INSTRUCTION ->
Set out the lines below as a JSON list of strings, with one string for each line and blank lines skipped.

MATERIAL FOR THIS TASK ->
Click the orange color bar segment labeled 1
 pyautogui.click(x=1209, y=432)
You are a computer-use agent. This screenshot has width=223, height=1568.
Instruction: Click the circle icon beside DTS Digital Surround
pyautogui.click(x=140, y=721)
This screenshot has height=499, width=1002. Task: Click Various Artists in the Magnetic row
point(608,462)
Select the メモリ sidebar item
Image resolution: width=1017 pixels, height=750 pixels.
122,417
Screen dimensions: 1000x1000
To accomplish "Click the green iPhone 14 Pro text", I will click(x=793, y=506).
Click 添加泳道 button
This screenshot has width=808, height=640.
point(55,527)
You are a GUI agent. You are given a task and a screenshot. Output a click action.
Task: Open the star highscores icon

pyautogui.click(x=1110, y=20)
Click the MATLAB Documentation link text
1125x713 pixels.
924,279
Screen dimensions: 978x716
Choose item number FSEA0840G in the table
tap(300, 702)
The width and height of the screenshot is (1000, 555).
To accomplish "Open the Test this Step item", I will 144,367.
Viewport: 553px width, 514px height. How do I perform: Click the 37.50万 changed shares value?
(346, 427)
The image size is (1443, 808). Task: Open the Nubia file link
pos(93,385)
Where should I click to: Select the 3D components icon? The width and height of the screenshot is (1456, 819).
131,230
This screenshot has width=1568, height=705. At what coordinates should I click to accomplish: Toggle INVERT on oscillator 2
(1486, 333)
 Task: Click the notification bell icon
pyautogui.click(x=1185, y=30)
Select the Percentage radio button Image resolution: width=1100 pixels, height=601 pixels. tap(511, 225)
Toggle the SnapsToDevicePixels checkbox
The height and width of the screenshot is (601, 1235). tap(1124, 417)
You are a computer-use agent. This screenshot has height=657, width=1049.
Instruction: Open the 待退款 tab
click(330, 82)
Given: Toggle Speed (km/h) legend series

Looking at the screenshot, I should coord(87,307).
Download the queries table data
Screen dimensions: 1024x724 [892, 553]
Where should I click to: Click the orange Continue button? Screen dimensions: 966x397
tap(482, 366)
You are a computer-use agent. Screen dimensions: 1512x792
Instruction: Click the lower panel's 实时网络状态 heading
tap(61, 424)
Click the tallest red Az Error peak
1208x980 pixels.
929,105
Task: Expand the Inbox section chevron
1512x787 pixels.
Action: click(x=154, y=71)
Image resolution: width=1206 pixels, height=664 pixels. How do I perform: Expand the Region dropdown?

OUTPUT BELOW ->
[
  "Click the orange color bar segment labeled 1",
  " pyautogui.click(x=1209, y=432)",
  "You are a computer-use agent. This screenshot has width=223, height=1568.",
  "Instruction: Click the circle icon beside DTS Digital Surround",
  "pyautogui.click(x=140, y=721)",
  "This screenshot has height=499, width=1002. Task: Click Various Artists in the Magnetic row",
  "point(608,462)",
  "Select the メモリ sidebar item",
  "Image resolution: width=1017 pixels, height=750 pixels.",
  "122,417",
  "Screen dimensions: 1000x1000",
  "To accomplish \"Click the green iPhone 14 Pro text\", I will click(x=793, y=506).",
  "Click 添加泳道 button",
  "This screenshot has width=808, height=640.",
  "point(55,527)",
  "You are a GUI agent. You are given a task and a screenshot. Output a click action.",
  "Task: Open the star highscores icon",
  "pyautogui.click(x=1110, y=20)",
  "Click the MATLAB Documentation link text",
  "1125x713 pixels.",
  "924,279",
  "Screen dimensions: 978x716",
  "Choose item number FSEA0840G in the table",
  "tap(300, 702)",
  "The width and height of the screenshot is (1000, 555).",
  "To accomplish \"Open the Test this Step item\", I will 144,367.",
  "Viewport: 553px width, 514px height. How do I perform: Click the 37.50万 changed shares value?",
  "(346, 427)",
  "The image size is (1443, 808). Task: Open the Nubia file link",
  "pos(93,385)",
  "Where should I click to: Select the 3D components icon? The width and height of the screenshot is (1456, 819).",
  "131,230",
  "This screenshot has width=1568, height=705. At what coordinates should I click to accomplish: Toggle INVERT on oscillator 2",
  "(1486, 333)",
  " Task: Click the notification bell icon",
  "pyautogui.click(x=1185, y=30)",
  "Select the Percentage radio button Image resolution: width=1100 pixels, height=601 pixels. tap(511, 225)",
  "Toggle the SnapsToDevicePixels checkbox",
  "The height and width of the screenshot is (601, 1235). tap(1124, 417)",
  "You are a computer-use agent. This screenshot has height=657, width=1049.",
  "Instruction: Open the 待退款 tab",
  "click(330, 82)",
  "Given: Toggle Speed (km/h) legend series",
  "Looking at the screenshot, I should coord(87,307).",
  "Download the queries table data",
  "Screen dimensions: 1024x724 [892, 553]",
  "Where should I click to: Click the orange Continue button? Screen dimensions: 966x397",
  "tap(482, 366)",
  "You are a computer-use agent. Screen dimensions: 1512x792",
  "Instruction: Click the lower panel's 实时网络状态 heading",
  "tap(61, 424)",
  "Click the tallest red Az Error peak",
  "1208x980 pixels.",
  "929,105",
  "Task: Expand the Inbox section chevron",
  "1512x787 pixels.",
  "Action: click(x=154, y=71)",
  "Image resolution: width=1206 pixels, height=664 pixels. How do I perform: Expand the Region dropdown?"
]